═══ Registros brutos
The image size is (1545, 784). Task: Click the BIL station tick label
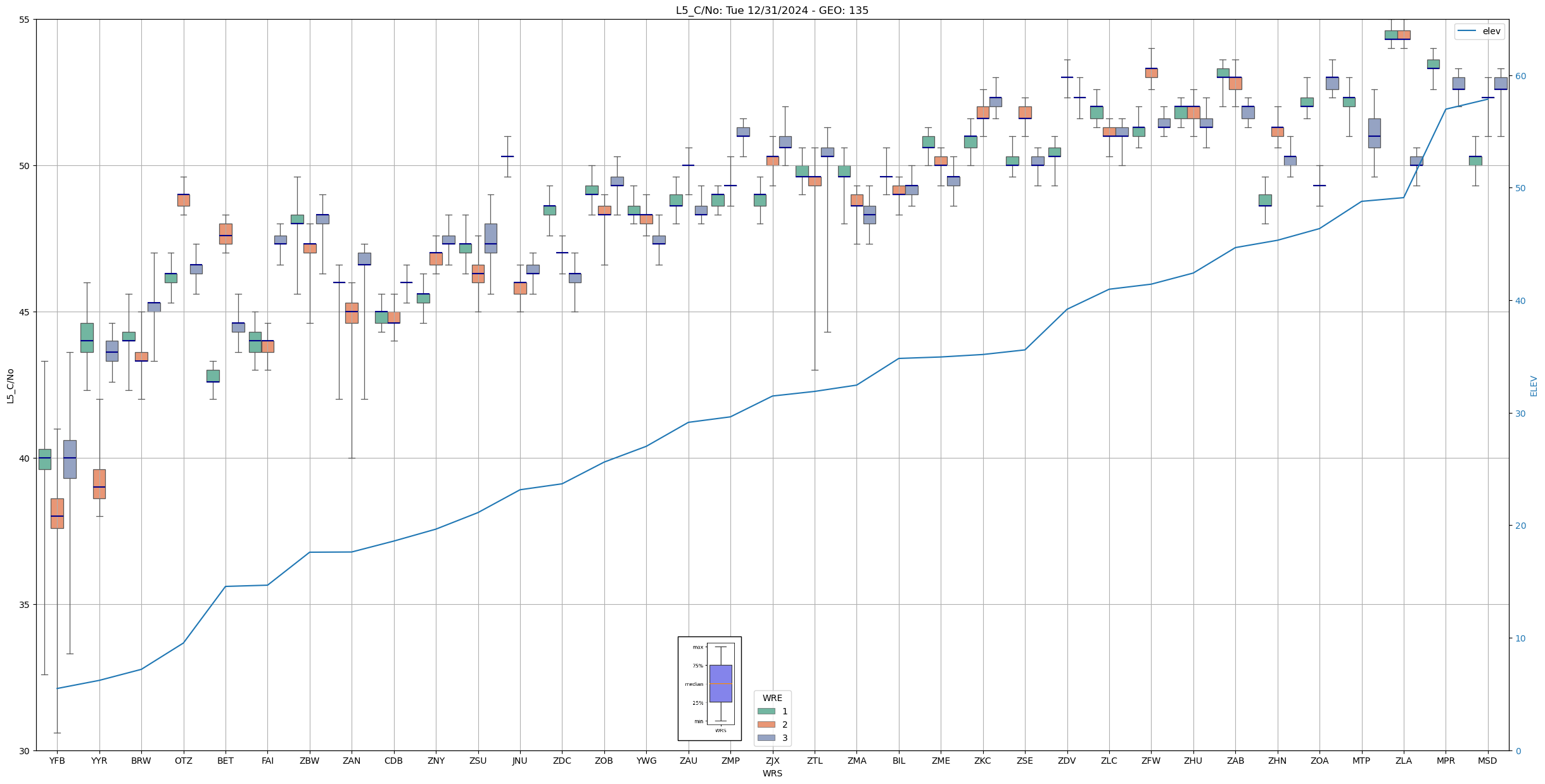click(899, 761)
══════
═══ Registros brutos
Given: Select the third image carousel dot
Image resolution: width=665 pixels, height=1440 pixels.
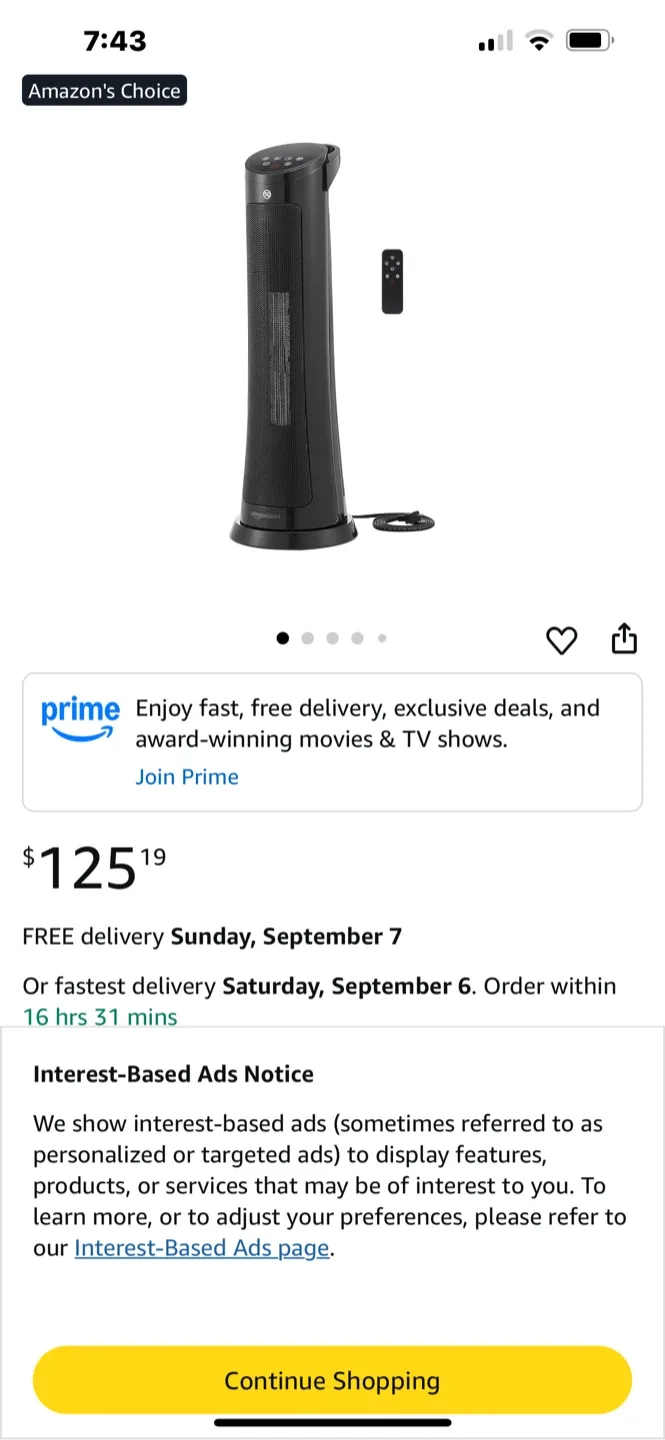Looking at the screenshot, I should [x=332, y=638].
══════
Objetivo do exercício ::
Devolva sem alterações os registros que começam na linha que contém "The image size" e terminam na linha que contém "click(899, 761)", com as duas linhas incluídas. Deixe as imagens de fora da resposta.

Solução do exercício ::
The image size is (1545, 784). Task: Click the BIL station tick label
click(899, 761)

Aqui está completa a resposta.